16. The Ecstatic by Victor Lavalle
There are still groups that are wink-wink-nod-nod “OK” to knock, even in the most progressive circles. One is the obese, another is the mentally ill, particularly sufferers of schizophrenia. Three-hundred-and-fifteen-pound Anthony James, funnier, smarter, in certain ways saner than most characters in recent memory, probably did more to combat the fear and ignorance directed at these two groups than even the best public awareness campaign could hope for.
17. What Is the What: The Autobiography of Valentino Achak Deng by Dave Eggers
It’s shockingly easy to block out the once-again-ongoing struggle in Sudan, and the Lost Boys created by it. The conflict is too confusing and too sad. We don’t know who the good guys are, and we can’t comprehend the enormity. We want to turn away in self-protective horror. But What Is the What is told with such humor, intelligence, and liveliness that it becomes not only bearable but unavoidable to look with open eyes at Valentino Achak Deng and, through him, thousands more.
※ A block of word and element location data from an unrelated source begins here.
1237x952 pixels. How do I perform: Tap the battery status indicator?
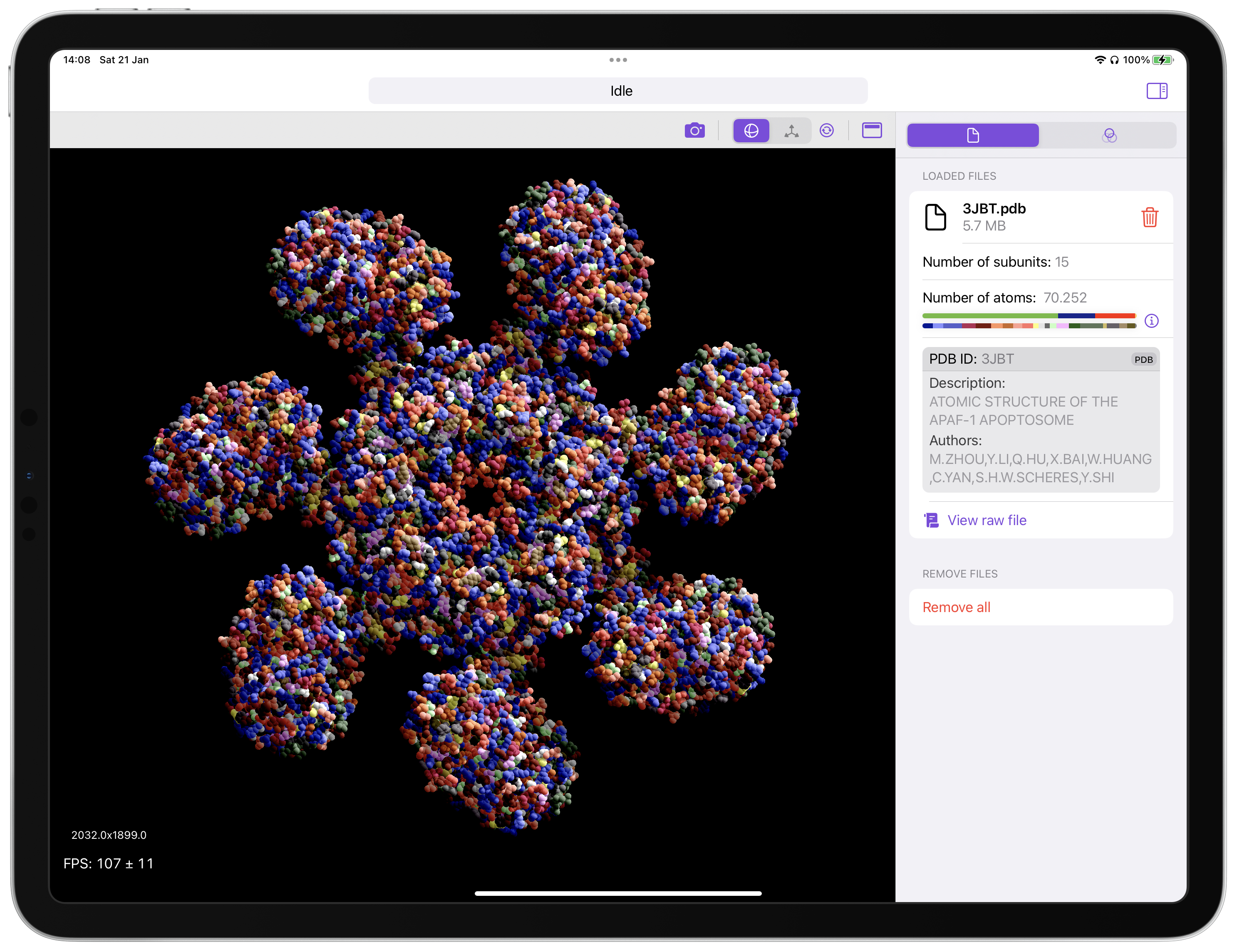pos(1162,60)
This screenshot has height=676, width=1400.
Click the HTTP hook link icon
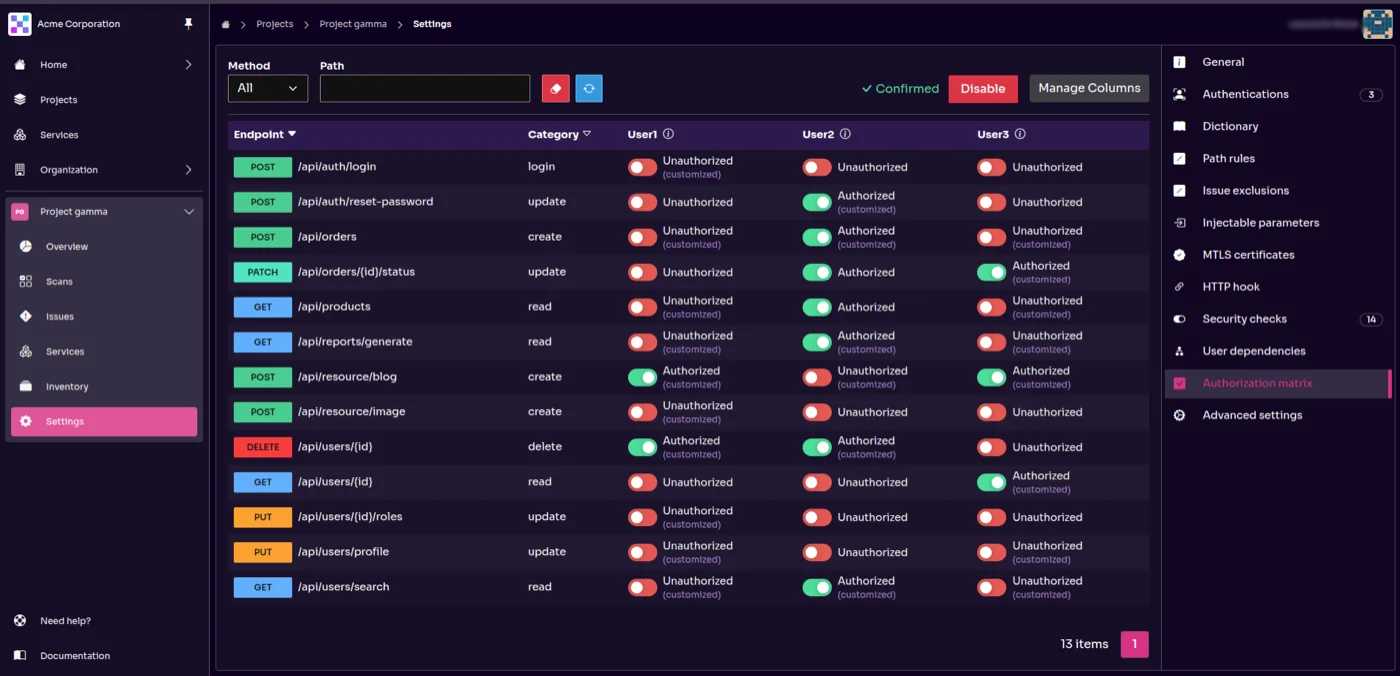pyautogui.click(x=1180, y=286)
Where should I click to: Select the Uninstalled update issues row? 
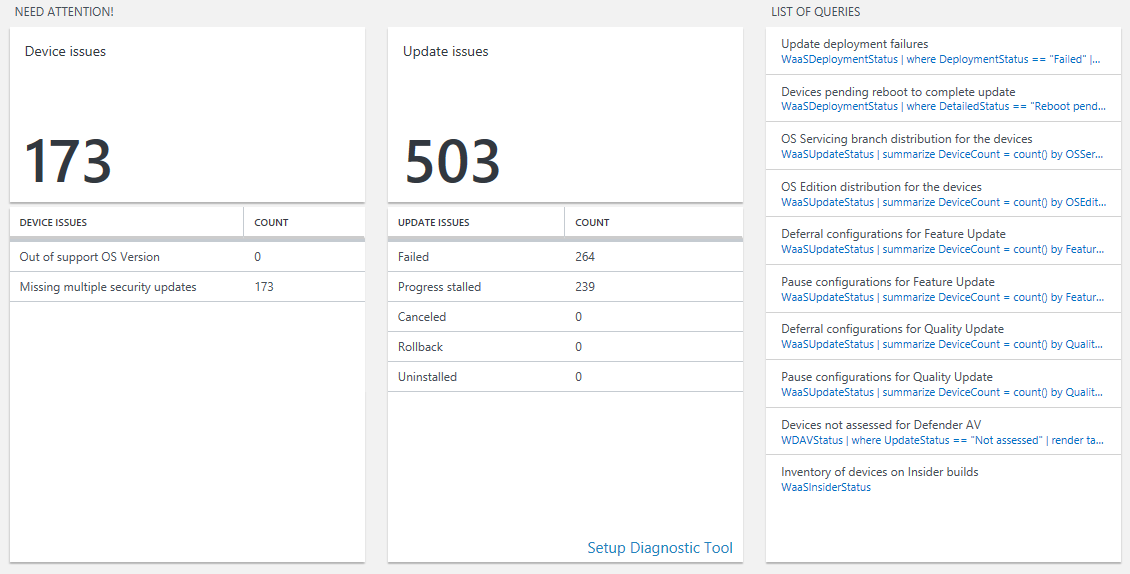point(565,377)
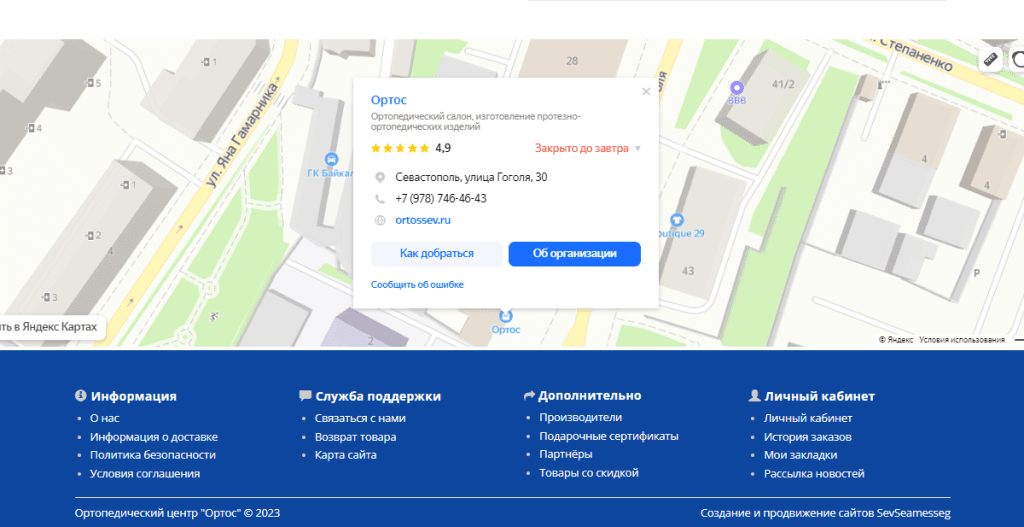The image size is (1024, 527).
Task: Click the ruler measurement tool on map
Action: coord(991,59)
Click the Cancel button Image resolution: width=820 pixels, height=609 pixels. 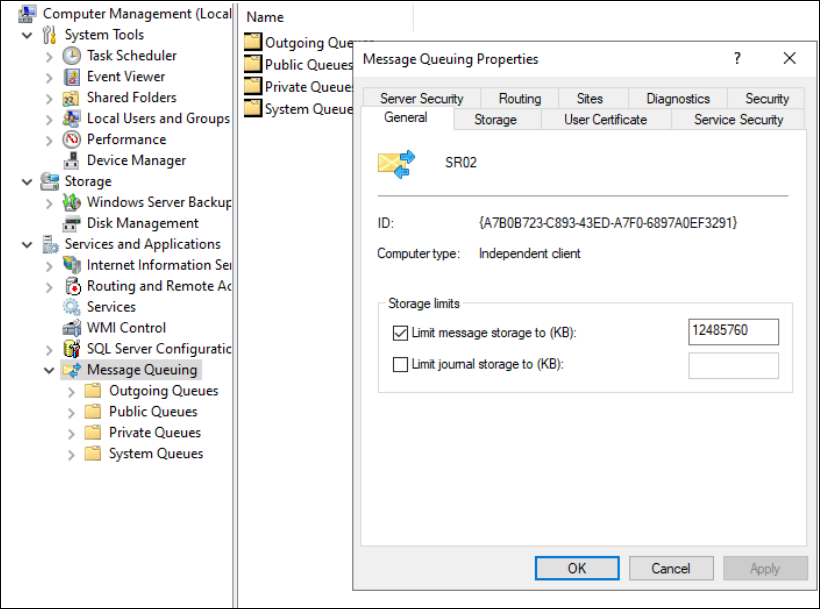pyautogui.click(x=670, y=568)
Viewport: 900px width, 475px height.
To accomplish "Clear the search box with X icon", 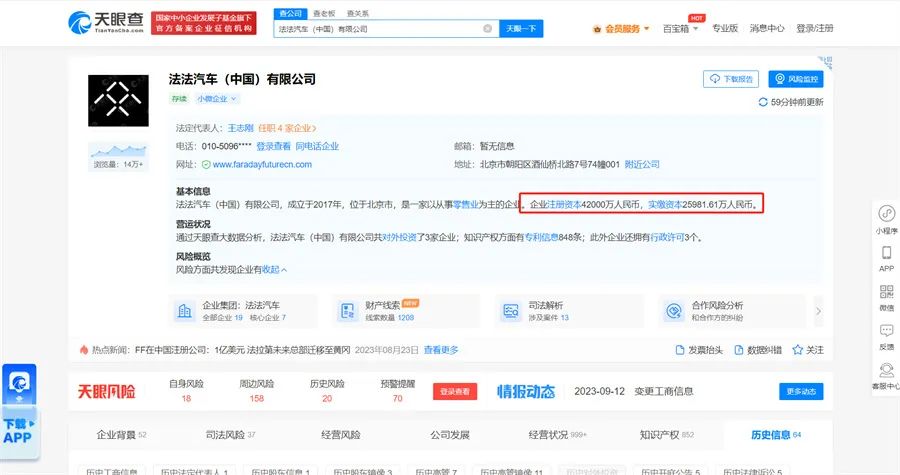I will click(488, 29).
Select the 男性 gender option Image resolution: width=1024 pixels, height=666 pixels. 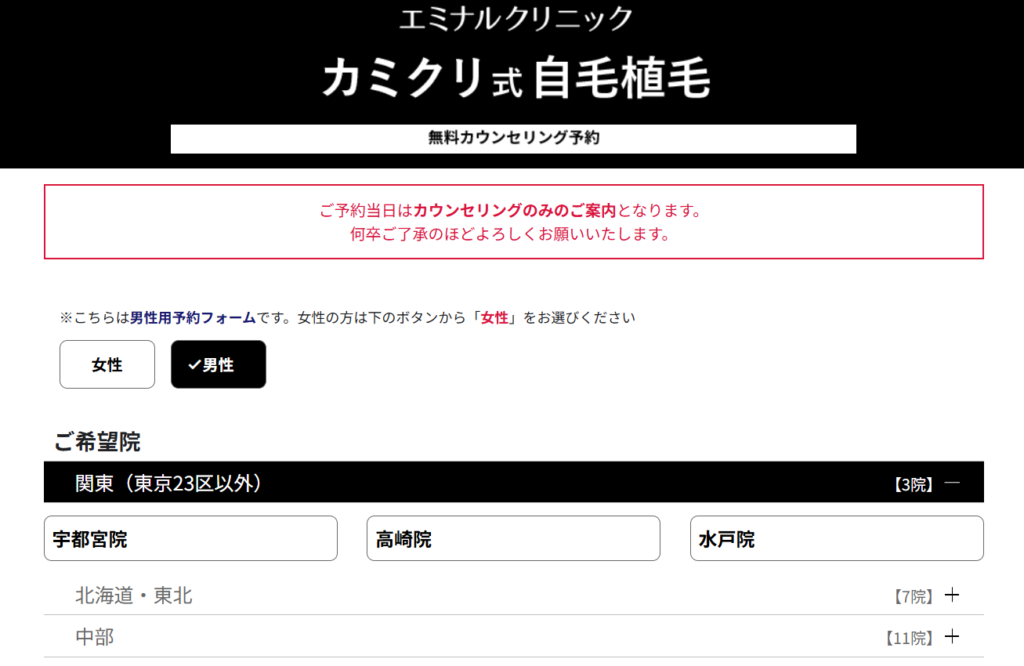[x=218, y=364]

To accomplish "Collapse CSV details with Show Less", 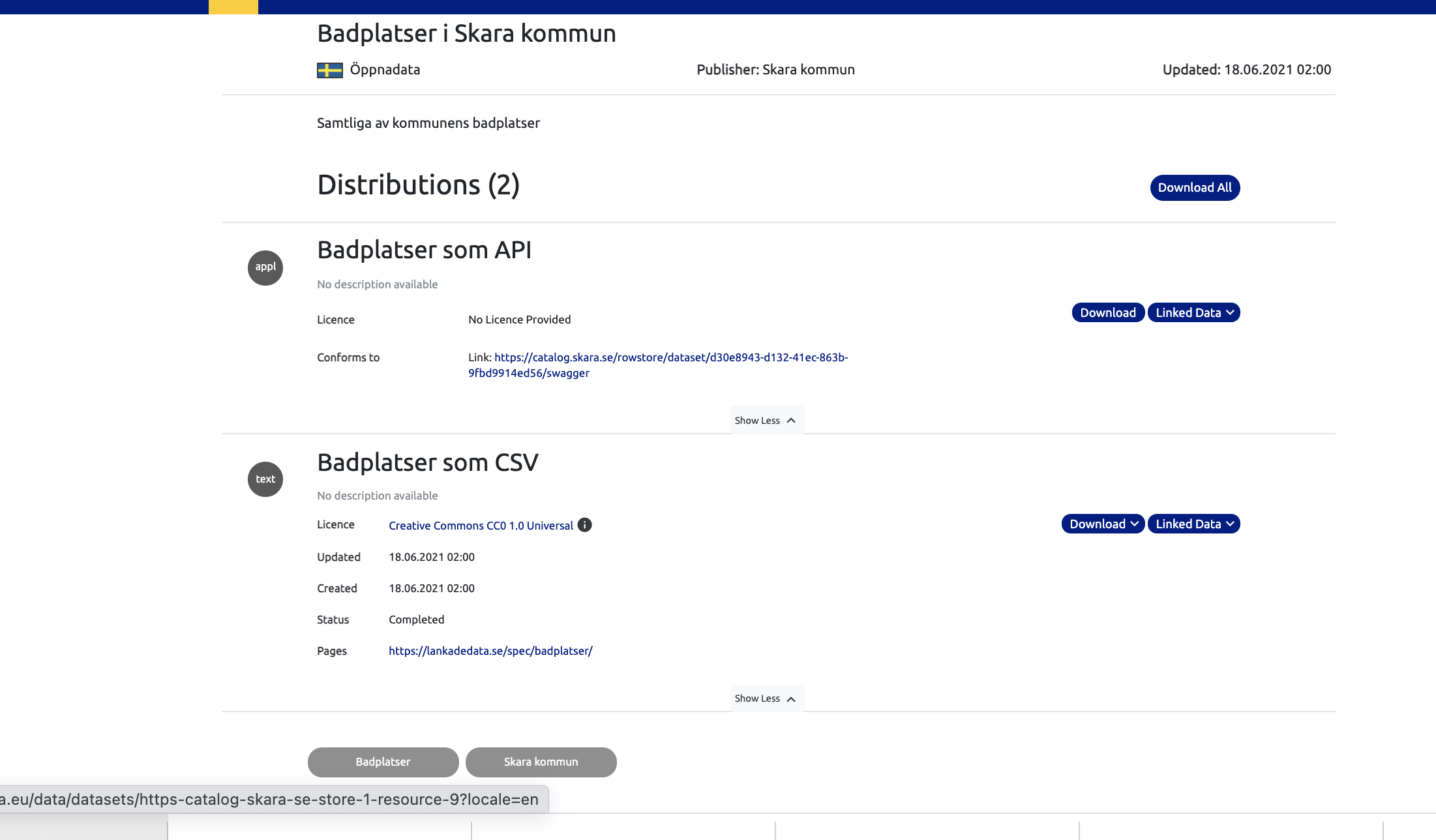I will tap(766, 698).
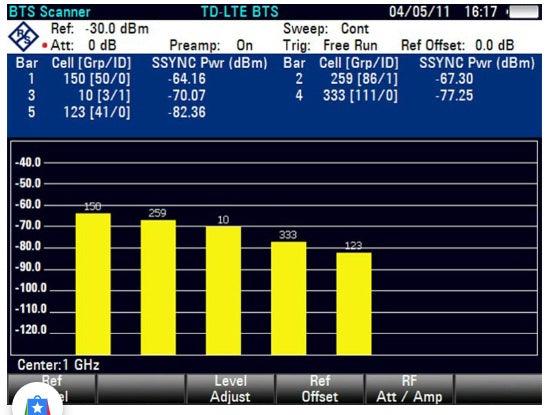Click the yellow bar for cell 150
Viewport: 548px width, 415px height.
[93, 284]
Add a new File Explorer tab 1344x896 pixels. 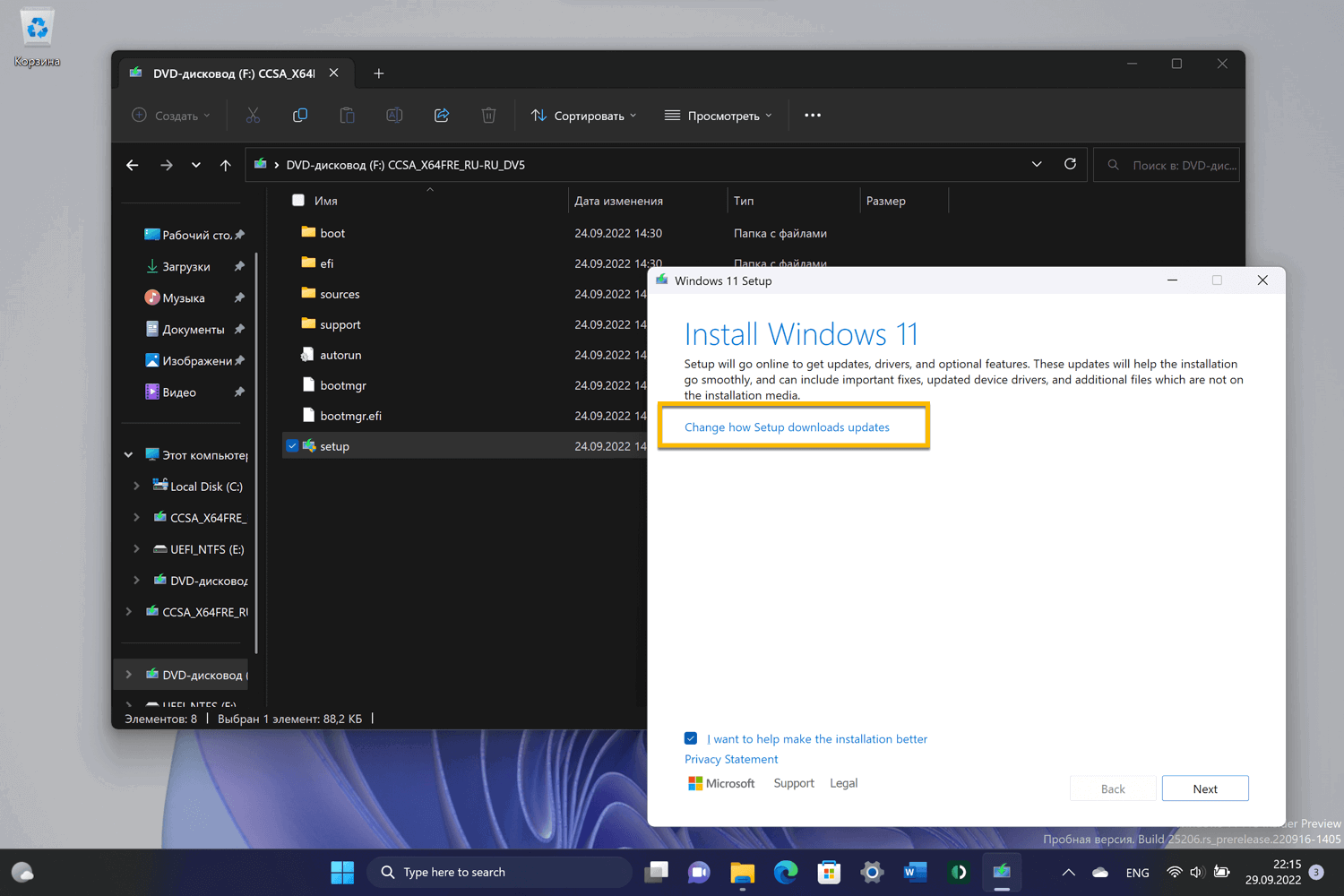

18. We Are All Completely Beside Ourselves by Karen Joy Fowler
I thought this was hands down the best novel of 2013, and don’t understand how it didn’t win every prize there was to win. It’s a shame, given that I’m certain it didn’t get its due, that I’m not going to give it its due here either. But to tell you how it obliterates the vulgarity of exclusiveness is to ruin a surprise as enjoyable as any I’ve ever encountered in a novel. I will just say that if, on this Martin Luther King Jr. Day, you’re looking for a work of fiction to expand the bounds of your compassion, challenge your biases, and generally make you exult in what the right words in the right order can accomplish, then you cannot go wrong with this one.